EXTRACT PROVIDED:
▽
CONS: Medium to large sling packs, carrying a full load, can cause the straps to push into your chest–even if said straps are well-padded. This can aggravate respiratory conditions, such as asthma. Generally less carrying capacity and MOLLE webbing than backpacks.
So What About MOLLE? How Does That Figure In?
What is MOLLE? Wikipedia defines it as “an acronym for Modular Lightweight Load-carrying Equipment. It is used to define the current generation of load-bearing equipment and backpacks utilized by a number of NATO armed forces”. It uses a standardized Pouch Attachment Ladder System (PALS) webbing to allow you to quickly add or remove purpose-specific pouches (or other attachments) to your MOLLE-compatible pack, bag, vest, etc. In other words, let’s say I have a backpack with MOLLE webbing and I want to add a small two-way radio, but I want to be able to access it quickly. I grab a trusty model “HHR” pouch, made by Condor, weave the MOLLE strap on the pouch through the MOLLE webbing on the pack, and VIOLA! I’ve got a radio pouch integrated into my EDC. And they make MOLLE attachments in just about every size and shape you can imagine.
Some of the most useful pouches I’ve found are admin pouches (designed to carry pens, etc.) and “gadget” pouches. I’ve seen admin pouches used to carry tools, configured as IFAKs, or as intended. In mine, I tend to carry pens, pencils, a highlighter, a flash drive, an extra-compact phone charger dongle, etc. Gadget pouches are generally designed to carry phones and accessories. I tend to put just accessories in mine: Charging cable, AC USB adapter, DC (car) USB adapter, charging battery, stylus, and headphones. If needed, I can drop my phone in there, as well.
In future entries, I’ll go into more detail on how I have my packs loaded out, but this is just a very long-winded introduction. Hopefully, for the non-military, non-LEO folks, it’ll help take away some of the mystery on exactly what EDC and MOLLE is–and isn’t.
△
PROVIDED MATERIAL:
▽
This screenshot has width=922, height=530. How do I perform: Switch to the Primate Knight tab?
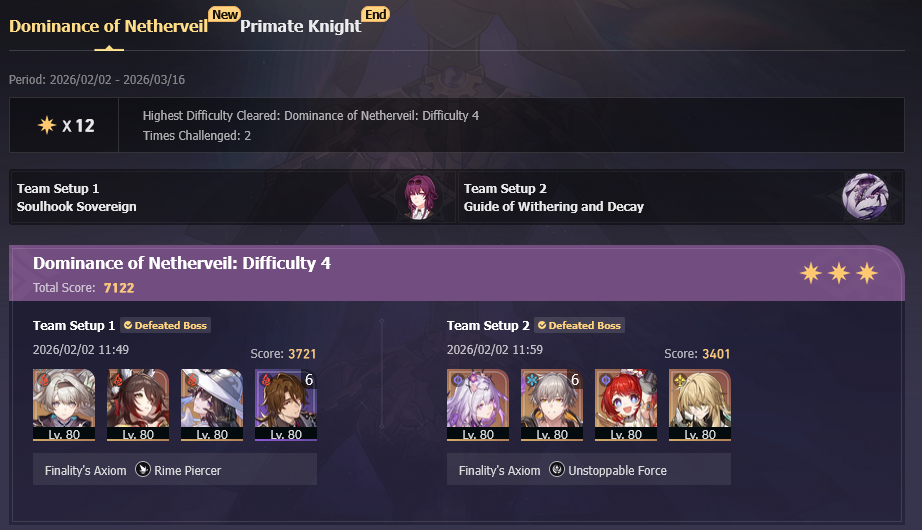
△
PROMPT:
Please answer these questions about the sling pack and MOLLE text:
1. Which respiratory condition can be aggravated by the straps of a heavily loaded sling pack?
2. What does the acronym MOLLE stand for in the quoted definition?
3. Which accessories does the writer keep in the gadget pouch?

RESULT FOR THIS TASK:
1. Asthma.
2. Modular Lightweight Load-carrying Equipment.
3. A charging cable, an AC USB adapter, a DC (car) USB adapter, a charging battery, a stylus, and headphones.